RECORDED DATA -
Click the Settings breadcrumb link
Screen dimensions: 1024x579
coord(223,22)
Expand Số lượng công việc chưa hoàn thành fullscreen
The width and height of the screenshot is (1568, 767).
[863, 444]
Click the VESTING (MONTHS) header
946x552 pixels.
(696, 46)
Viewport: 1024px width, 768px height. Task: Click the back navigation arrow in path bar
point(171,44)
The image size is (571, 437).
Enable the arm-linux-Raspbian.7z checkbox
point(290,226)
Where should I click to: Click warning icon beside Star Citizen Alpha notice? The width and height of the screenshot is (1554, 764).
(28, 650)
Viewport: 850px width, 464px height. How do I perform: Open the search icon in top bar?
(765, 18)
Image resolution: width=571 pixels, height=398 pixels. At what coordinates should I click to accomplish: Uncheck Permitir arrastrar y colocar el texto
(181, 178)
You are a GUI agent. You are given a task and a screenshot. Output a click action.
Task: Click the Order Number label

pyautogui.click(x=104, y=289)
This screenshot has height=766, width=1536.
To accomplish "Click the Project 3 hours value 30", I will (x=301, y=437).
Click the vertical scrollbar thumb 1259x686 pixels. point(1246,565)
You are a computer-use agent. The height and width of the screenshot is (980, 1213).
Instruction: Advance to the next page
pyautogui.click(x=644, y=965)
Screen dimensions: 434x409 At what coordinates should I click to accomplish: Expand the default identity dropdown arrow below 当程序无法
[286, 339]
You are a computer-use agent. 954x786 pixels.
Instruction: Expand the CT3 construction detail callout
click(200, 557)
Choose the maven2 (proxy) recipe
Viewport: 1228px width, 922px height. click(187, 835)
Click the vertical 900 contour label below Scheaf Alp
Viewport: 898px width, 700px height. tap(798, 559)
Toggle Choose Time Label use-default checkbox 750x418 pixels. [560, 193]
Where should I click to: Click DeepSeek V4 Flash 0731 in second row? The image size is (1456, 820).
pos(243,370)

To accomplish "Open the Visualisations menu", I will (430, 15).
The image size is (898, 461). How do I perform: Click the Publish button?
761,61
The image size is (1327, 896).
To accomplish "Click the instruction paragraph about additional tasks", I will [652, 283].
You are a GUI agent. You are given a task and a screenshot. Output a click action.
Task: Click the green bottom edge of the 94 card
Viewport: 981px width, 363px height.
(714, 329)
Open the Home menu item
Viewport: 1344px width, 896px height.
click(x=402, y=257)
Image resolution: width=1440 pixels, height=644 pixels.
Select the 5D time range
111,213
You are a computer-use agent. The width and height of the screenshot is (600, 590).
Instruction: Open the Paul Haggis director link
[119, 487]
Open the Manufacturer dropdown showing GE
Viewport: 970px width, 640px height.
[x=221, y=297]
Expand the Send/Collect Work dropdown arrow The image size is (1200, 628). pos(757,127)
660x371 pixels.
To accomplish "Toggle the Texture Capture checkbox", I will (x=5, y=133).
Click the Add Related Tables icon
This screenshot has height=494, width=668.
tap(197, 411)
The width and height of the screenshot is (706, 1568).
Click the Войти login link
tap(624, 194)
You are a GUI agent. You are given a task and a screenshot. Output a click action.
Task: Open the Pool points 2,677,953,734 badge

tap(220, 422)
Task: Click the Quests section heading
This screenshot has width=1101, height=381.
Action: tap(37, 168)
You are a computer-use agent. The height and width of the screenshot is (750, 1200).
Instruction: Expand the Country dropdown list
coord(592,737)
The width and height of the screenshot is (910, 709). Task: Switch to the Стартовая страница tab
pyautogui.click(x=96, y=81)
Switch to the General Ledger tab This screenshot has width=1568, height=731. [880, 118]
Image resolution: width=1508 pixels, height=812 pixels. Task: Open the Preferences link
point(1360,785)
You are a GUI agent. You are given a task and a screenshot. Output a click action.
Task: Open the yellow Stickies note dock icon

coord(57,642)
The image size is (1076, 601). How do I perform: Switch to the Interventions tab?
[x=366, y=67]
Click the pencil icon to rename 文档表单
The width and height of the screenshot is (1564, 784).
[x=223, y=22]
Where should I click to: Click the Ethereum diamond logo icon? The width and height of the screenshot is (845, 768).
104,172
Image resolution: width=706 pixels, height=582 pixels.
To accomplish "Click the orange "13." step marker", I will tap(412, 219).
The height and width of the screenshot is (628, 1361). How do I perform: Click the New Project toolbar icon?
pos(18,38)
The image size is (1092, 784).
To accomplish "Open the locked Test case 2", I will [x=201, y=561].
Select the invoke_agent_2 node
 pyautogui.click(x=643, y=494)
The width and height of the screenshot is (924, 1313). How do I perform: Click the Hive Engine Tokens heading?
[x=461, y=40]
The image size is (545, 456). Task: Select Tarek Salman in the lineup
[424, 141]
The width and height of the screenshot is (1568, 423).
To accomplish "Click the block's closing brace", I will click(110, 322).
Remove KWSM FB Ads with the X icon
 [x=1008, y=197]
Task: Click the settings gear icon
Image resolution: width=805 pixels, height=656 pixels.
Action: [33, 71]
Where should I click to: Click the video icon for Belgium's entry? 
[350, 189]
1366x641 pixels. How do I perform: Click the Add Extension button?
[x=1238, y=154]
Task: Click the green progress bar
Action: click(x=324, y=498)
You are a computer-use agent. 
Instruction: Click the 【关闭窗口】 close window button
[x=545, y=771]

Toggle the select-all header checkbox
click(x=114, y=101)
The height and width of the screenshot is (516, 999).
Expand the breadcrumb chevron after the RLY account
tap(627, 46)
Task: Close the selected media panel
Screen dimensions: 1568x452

GOAL OF THE EXERCISE - Of all the entries above, output exactly the lines between the one holding "Instruction: Advance to the next page" and the one holding "The image size is (1327, 896).", inclusive.

EXERCISE OUTPUT -
Instruction: Advance to the next page
pyautogui.click(x=644, y=965)
Screen dimensions: 434x409 At what coordinates should I click to accomplish: Expand the default identity dropdown arrow below 当程序无法
[286, 339]
You are a computer-use agent. 954x786 pixels.
Instruction: Expand the CT3 construction detail callout
click(200, 557)
Choose the maven2 (proxy) recipe
Viewport: 1228px width, 922px height. click(187, 835)
Click the vertical 900 contour label below Scheaf Alp
Viewport: 898px width, 700px height. tap(798, 559)
Toggle Choose Time Label use-default checkbox 750x418 pixels. [560, 193]
Where should I click to: Click DeepSeek V4 Flash 0731 in second row? The image size is (1456, 820).
pos(243,370)

To accomplish "Open the Visualisations menu", I will (430, 15).
The image size is (898, 461). How do I perform: Click the Publish button?
761,61
The image size is (1327, 896).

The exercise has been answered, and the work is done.